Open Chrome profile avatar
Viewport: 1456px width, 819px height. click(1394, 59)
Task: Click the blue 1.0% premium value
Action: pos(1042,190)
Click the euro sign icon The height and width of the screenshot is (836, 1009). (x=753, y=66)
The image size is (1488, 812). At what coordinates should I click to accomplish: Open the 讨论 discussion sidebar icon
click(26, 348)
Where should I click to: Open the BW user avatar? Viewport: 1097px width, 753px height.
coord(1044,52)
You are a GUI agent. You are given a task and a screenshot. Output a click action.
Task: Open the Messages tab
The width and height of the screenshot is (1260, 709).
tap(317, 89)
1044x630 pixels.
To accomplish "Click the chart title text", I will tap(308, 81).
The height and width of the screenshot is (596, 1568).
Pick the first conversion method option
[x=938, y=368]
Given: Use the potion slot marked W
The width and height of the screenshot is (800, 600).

----

Objetivo del ejercicio
Devuelve todas las líneas de los datos anteriores tal cual, sin cambiar nada.

Respuesta completa
Open Chrome profile avatar
Viewport: 1456px width, 819px height. click(1394, 59)
Task: Click the blue 1.0% premium value
Action: pos(1042,190)
Click the euro sign icon The height and width of the screenshot is (836, 1009). (x=753, y=66)
The image size is (1488, 812). At what coordinates should I click to accomplish: Open the 讨论 discussion sidebar icon
click(26, 348)
Where should I click to: Open the BW user avatar? Viewport: 1097px width, 753px height.
coord(1044,52)
You are a GUI agent. You are given a task and a screenshot. Output a click action.
Task: Open the Messages tab
The width and height of the screenshot is (1260, 709).
tap(317, 89)
1044x630 pixels.
To accomplish "Click the chart title text", I will tap(308, 81).
The height and width of the screenshot is (596, 1568).
Pick the first conversion method option
[x=938, y=368]
Given: Use the potion slot marked W
The width and height of the screenshot is (800, 600).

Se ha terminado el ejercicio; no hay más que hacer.